A very similar first-order symplectic scheme, also known as the Euler-Cromer algorithm,

$ p_{n+1}= p_{n}+ F( q_{n})\Delta t \, , \;\;\;\; q_{n+1}= q_{n}+ P(p_{n+1})\Delta t $

exactly conserves the perturbed Hamiltonian
$ \tilde{H}=H_{ho}-\frac{\textstyle \omega^{2} \Delta t}{\textstyle 2}pq $

When applied to oscillator-like equations of motion it is a definite improvement over the (unstable) Euler-Cauchy method ...

[Dec 03, thanks to Denis Donnelly]
Page 154: Equ. 5.137 is printed as

$ \beta_{l}= 2 \cos\left[ \frac{\textstyle 2(l-1)\pi}{\textstyle 2^{p+1}}\right] $

but should read
$ \beta_{l}= 2 \cos\left[ \frac{\textstyle (2l-1)\pi}{\textstyle 2^{p+1}}\right] $

Note: the same error appears in Hockney's book.

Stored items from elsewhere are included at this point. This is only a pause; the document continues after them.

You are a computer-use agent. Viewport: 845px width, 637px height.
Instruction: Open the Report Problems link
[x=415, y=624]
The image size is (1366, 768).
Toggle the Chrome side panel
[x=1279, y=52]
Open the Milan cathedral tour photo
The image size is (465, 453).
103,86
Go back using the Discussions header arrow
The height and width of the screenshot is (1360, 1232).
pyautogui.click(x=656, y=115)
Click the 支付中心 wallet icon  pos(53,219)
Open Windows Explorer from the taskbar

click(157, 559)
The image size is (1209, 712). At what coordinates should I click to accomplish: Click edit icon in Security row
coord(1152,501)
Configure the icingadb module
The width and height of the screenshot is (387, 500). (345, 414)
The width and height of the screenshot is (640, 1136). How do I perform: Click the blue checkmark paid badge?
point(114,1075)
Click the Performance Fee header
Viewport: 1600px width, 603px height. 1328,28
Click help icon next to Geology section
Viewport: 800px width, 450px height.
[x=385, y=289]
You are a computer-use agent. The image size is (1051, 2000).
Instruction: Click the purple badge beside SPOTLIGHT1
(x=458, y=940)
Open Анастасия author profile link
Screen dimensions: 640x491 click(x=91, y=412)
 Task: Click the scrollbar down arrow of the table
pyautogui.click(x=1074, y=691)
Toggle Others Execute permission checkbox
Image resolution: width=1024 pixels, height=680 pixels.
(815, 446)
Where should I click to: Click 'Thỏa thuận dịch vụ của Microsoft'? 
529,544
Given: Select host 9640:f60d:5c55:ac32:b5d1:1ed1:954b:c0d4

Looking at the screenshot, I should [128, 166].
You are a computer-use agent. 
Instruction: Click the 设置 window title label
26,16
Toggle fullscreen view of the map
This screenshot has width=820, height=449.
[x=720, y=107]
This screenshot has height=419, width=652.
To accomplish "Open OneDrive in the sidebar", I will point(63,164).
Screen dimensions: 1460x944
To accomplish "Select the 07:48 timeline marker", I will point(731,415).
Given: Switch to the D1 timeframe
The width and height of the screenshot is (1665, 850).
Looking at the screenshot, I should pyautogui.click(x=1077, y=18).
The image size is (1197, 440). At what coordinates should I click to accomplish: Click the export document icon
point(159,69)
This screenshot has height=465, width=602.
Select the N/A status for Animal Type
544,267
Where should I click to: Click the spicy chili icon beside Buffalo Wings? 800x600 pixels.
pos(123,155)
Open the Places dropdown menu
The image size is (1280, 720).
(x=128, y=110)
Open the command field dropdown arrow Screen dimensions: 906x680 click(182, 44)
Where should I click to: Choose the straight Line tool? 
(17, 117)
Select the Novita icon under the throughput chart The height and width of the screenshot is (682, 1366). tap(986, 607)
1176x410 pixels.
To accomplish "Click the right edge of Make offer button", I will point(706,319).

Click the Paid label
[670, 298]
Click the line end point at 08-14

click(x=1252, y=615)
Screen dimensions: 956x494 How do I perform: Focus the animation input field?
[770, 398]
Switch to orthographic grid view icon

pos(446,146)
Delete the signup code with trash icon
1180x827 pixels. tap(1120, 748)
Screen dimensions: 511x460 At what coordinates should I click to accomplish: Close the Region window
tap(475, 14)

[Jan 04, thanks to the class of 03/04]
Page 168: The text following equ. 6.8 should read

... where $u^{*} \equiv u_{LJ}/\epsilon$ and ...

[Oct 03]
Page 187: Eq. 6.60: the second term in the brackets should read

$ \sum_{\vec{n}} \frac{\textstyle L^{3}}{\textstyle |\vec{r}_{i,j,\vec{n}}|} F(\eta |\vec{r}_{i,j,\vec{n}}|) $

[Apr 06]

Page 217: Eq. 8.12: should be

$ \begin{eqnarray} \frac{\textstyle d e}{\textstyle dt} &=& - (e+p) \nabla \cdot v - (v \cdot \nabla)\, p \\ &=& -e (\nabla \cdot v) - \nabla \cdot (p v) \end{eqnarray} $

[May 06]
Page 218: Eq. 8.18: first line should be

$ \begin{eqnarray} e_{j}^{n+1}&=&\frac{1}{2}\left(e_{j+1}^{n}+e_{j-1}^{n} \right) \\ &&- \dots \end{eqnarray} $


[May 06]

Pages 223-225: The energy equ. of motion (eqs. 8.52, 8.62 and 8.66) should have a factor $1/2$ on the r.h.s., thus:

$ \frac{\textstyle d \epsilon_{i}}{\textstyle dt} = - \frac{\textstyle 1}{\textstyle 2} \sum \limits_{k=1}^{N}m_{k}\, \left( \frac{\textstyle p_{k}}{\textstyle \rho_{k}^{2}} + \frac{\textstyle p_{i}}{\textstyle \rho_{i}^{2}} \right) \, \vec{v}_{ik} \cdot \nabla_{i}w_{ik} $


[Aug 08]
Page 232: In Figure 8.6 the shading of some cells is barely visible.



MAC method: the 4 types of surface cells and the appropriate boundary conditions for $v_{x}, v_{y}$ (see POTTER).